Jawa Pos

Dirikan PAUD di Desa hingga Ajari Warga Hidup Mandiri

Prapti Wahyunings­ih, Penggagas Sekolah Hijau Lestari untuk Semua Kalangan

- SEKARING RATRI A., Bandung

Inilah salah satu potret Kartini era kini. Meski hanya lulusan SD, Prapti Wahyunings­ih mampu mendirikan Sekolah Hijau Lestari, sekolah informal untuk semua kalangan. Lembaga pendidikan gagasannya itu sekarang berada di mana-mana.

KECAMATAN Lembang kini termasuk destinasi wisata alam unggulan di Kabupaten Bandung Barat, Jawa Barat. Pada akhir pekan, daerah wisata itu selalu dipadati pengunjung.

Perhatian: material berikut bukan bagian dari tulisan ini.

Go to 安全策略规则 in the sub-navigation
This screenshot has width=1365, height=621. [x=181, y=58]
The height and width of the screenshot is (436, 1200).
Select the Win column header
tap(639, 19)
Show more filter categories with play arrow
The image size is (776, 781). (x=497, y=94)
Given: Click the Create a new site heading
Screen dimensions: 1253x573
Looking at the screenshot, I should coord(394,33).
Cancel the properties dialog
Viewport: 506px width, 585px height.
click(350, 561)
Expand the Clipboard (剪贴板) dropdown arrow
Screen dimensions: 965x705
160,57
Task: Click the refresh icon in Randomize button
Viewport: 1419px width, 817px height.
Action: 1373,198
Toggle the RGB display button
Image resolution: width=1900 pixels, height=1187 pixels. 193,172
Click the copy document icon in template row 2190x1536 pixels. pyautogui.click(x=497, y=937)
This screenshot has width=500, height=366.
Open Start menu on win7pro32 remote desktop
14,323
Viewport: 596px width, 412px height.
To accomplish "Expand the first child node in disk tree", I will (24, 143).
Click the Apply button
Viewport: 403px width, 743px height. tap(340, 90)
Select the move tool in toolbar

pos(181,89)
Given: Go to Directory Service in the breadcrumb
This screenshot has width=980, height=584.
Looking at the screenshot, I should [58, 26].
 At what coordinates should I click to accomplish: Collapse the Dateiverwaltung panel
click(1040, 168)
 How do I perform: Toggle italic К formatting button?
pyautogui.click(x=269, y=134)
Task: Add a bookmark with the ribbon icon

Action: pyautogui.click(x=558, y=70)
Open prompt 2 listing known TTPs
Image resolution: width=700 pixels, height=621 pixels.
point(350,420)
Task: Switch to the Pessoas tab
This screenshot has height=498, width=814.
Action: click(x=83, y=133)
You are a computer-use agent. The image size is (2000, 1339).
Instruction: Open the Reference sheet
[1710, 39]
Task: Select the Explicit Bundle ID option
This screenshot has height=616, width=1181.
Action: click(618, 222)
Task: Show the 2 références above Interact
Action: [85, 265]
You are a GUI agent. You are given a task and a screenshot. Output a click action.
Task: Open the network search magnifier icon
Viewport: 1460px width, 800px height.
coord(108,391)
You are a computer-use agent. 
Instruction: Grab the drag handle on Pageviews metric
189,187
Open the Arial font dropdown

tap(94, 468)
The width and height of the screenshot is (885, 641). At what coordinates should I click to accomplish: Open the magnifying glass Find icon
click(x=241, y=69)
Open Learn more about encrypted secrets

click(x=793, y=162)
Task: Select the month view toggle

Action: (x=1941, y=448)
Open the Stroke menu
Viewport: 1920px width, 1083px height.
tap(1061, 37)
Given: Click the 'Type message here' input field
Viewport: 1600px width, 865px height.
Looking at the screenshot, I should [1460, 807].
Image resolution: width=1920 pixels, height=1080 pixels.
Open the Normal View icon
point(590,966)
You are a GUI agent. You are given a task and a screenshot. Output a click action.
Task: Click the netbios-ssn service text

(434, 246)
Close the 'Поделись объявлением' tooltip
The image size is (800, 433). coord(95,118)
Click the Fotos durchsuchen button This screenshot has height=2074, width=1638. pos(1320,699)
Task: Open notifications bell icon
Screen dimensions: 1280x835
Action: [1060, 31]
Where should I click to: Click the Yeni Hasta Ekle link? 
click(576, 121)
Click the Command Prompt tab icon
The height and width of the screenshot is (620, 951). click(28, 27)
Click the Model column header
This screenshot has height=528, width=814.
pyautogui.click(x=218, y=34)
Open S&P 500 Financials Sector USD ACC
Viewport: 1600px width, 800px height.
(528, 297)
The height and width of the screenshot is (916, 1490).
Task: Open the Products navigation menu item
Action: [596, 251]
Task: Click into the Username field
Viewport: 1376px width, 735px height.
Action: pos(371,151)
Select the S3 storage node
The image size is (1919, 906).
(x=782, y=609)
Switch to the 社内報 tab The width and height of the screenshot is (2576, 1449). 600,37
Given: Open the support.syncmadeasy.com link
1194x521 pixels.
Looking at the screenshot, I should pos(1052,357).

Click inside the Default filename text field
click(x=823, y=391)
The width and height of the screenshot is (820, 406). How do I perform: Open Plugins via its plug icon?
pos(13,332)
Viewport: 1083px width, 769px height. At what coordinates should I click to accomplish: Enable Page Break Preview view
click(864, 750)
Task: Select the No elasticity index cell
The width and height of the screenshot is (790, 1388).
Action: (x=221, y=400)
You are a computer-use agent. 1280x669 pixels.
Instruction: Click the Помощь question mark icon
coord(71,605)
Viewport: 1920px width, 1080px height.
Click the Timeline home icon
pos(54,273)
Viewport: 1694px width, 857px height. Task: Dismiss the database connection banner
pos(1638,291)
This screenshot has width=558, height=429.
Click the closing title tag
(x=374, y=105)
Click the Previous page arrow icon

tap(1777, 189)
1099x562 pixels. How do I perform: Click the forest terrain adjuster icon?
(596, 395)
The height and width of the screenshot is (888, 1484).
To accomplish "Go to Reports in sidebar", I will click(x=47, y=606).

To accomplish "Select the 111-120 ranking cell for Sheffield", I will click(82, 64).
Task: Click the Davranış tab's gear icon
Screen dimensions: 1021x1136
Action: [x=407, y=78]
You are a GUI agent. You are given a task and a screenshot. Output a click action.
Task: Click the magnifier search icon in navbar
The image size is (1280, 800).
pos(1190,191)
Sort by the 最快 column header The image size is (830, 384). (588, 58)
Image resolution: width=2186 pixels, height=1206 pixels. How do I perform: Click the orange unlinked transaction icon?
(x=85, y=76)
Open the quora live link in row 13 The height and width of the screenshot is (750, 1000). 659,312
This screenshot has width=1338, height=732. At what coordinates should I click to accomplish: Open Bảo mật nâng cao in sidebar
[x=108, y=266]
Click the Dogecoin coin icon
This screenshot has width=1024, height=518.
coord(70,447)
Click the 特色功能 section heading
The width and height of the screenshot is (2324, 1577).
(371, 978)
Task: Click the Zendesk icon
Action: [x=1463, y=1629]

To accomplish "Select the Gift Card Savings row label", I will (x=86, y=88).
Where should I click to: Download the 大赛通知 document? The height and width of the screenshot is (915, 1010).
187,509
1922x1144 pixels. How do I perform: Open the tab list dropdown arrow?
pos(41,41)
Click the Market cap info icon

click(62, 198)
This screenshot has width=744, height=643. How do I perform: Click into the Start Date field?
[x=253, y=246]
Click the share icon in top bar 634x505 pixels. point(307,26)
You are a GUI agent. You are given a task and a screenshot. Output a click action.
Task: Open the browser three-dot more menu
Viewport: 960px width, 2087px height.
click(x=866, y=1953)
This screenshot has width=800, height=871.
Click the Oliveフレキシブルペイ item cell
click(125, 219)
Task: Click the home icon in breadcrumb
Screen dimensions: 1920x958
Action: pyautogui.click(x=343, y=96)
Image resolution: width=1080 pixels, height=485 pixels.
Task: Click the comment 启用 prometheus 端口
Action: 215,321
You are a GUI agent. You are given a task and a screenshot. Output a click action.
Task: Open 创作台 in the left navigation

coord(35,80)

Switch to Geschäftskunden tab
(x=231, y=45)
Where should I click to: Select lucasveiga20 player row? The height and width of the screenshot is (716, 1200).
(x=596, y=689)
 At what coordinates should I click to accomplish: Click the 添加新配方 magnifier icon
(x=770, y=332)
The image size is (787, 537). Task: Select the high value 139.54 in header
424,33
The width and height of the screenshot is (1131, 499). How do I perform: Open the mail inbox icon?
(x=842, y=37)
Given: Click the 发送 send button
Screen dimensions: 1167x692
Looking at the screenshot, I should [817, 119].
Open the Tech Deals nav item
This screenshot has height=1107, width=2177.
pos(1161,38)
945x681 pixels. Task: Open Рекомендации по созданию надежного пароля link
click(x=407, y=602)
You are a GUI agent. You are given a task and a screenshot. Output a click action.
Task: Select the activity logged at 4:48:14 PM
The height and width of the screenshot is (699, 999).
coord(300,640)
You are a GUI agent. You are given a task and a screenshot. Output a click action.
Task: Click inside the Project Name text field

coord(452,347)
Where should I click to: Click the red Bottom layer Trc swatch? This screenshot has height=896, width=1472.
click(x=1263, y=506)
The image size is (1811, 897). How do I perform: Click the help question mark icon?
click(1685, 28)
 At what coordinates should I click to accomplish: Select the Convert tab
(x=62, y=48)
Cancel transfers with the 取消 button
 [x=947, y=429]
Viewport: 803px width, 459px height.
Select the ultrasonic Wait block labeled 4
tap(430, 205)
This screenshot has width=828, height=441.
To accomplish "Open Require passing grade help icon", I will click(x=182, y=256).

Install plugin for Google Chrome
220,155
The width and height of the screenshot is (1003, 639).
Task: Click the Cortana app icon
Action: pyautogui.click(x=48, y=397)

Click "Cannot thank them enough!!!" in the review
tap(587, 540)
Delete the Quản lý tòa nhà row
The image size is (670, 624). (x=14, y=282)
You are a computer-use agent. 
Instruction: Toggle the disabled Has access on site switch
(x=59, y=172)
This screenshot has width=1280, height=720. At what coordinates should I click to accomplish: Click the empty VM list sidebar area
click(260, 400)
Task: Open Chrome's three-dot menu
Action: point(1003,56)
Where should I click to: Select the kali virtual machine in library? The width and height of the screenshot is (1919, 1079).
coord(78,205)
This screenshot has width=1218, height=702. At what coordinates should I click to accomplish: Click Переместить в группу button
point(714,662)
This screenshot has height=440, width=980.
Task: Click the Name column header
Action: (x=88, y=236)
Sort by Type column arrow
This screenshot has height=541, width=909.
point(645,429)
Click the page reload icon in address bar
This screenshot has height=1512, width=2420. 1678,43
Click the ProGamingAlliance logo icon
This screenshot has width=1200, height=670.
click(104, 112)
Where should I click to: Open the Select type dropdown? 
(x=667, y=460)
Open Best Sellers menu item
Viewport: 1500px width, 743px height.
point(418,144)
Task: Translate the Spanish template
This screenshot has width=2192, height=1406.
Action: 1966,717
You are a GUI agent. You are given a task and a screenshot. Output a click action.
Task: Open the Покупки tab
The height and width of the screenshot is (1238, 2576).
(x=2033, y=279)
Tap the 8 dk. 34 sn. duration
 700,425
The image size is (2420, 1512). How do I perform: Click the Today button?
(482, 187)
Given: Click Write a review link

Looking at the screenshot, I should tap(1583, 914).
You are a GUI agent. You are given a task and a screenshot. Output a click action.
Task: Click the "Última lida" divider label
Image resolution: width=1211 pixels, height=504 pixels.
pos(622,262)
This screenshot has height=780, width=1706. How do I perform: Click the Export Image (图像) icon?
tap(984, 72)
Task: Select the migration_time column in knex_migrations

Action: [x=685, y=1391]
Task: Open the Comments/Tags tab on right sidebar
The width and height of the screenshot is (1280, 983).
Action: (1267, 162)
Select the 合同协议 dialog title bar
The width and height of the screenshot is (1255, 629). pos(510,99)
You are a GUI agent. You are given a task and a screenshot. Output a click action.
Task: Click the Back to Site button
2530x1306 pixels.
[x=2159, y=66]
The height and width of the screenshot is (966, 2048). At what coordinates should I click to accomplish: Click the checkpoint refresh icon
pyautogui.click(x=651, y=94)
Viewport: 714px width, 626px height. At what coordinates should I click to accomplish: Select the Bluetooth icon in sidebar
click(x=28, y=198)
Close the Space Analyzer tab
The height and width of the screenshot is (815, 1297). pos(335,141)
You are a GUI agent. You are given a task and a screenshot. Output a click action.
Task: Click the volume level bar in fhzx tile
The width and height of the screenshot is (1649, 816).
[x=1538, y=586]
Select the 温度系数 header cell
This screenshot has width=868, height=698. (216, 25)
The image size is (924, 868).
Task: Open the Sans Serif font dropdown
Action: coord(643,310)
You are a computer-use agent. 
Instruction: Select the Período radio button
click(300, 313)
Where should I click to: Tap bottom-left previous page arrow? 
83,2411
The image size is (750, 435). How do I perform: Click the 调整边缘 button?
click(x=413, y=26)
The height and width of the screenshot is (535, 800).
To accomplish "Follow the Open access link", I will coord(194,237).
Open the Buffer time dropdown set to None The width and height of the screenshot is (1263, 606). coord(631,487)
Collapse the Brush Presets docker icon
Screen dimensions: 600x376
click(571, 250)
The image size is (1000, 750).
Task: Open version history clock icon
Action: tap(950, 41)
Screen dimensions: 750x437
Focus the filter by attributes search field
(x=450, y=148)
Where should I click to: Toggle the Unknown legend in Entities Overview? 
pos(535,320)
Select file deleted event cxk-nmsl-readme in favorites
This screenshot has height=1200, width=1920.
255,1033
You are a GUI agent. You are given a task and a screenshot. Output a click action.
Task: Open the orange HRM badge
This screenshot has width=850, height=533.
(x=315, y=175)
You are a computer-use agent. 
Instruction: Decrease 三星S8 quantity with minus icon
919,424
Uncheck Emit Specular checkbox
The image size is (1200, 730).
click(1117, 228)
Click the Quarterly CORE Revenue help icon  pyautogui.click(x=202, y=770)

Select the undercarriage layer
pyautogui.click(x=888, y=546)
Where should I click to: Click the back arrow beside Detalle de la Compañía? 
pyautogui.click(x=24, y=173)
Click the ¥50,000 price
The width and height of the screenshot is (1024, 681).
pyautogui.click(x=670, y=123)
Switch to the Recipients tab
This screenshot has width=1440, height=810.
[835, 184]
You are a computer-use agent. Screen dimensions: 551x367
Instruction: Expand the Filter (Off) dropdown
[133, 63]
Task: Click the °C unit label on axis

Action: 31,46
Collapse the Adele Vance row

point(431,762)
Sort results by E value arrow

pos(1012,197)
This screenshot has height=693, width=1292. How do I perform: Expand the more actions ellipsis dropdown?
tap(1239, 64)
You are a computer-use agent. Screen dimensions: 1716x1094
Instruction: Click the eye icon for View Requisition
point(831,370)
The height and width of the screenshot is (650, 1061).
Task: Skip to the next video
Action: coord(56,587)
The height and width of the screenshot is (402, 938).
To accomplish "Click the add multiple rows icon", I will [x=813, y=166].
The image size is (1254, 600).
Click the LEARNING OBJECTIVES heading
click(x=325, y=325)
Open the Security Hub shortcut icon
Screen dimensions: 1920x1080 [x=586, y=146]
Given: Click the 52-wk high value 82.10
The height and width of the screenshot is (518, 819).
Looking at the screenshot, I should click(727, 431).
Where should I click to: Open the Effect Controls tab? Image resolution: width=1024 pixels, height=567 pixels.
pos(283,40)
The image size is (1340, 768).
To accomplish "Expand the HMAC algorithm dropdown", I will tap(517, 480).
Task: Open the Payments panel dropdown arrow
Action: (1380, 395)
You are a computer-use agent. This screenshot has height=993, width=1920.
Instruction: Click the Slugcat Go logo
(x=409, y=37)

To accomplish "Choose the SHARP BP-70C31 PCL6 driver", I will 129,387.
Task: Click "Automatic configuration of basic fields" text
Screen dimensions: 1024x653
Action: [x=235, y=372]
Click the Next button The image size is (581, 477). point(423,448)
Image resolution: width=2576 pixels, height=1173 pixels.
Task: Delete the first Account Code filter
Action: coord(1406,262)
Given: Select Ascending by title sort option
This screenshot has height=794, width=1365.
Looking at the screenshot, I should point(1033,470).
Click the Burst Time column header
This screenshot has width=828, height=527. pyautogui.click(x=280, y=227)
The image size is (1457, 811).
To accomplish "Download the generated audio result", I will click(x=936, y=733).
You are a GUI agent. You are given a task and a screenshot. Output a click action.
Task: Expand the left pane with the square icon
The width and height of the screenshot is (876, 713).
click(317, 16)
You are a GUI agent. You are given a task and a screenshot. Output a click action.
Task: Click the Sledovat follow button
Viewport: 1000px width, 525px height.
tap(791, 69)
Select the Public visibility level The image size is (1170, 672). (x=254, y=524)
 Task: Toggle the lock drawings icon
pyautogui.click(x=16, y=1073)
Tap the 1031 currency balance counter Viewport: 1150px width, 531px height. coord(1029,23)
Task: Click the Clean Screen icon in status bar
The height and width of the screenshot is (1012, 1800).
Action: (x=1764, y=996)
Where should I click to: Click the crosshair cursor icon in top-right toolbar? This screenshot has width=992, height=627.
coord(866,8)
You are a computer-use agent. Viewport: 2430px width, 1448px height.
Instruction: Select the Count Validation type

Saking padatnya, kemacetan panjang kerap terjadi di jalan-jalan yang menuju ”kawasan puncak” di Bandung tersebut. Mayoritas kendaraan yang memadati jalanan tersebut adalah mobil pribadi dari luar area Bandung

Tidak jauh dari kawasan wisata Lembang, terdapat Desa Pasir Angling. Di desa itulah Prapti Wahyunings­ih merintis Sekolah Hijau Lestari. Berbanding terbalik dengan kawasan wisata Lembang yang kekinian, Desa Pasir Angling jauh dari kata modern. Setidaknya dibutuhkan waktu dua jam dengan naik motor dari pusat Kota Bandung untuk menuju desa berhawa sejuk itu.

Memasuki desa itu, pengunjung akan disambut gapura cantik. ”Gapura ini karya para mahasiswa KKN (kuliah kerja nyata, Red),” ujar Ignatius Yudki Utama, yang mengantar Jawa Pos ke Pasir Angling dengan motor pada Rabu (12/4).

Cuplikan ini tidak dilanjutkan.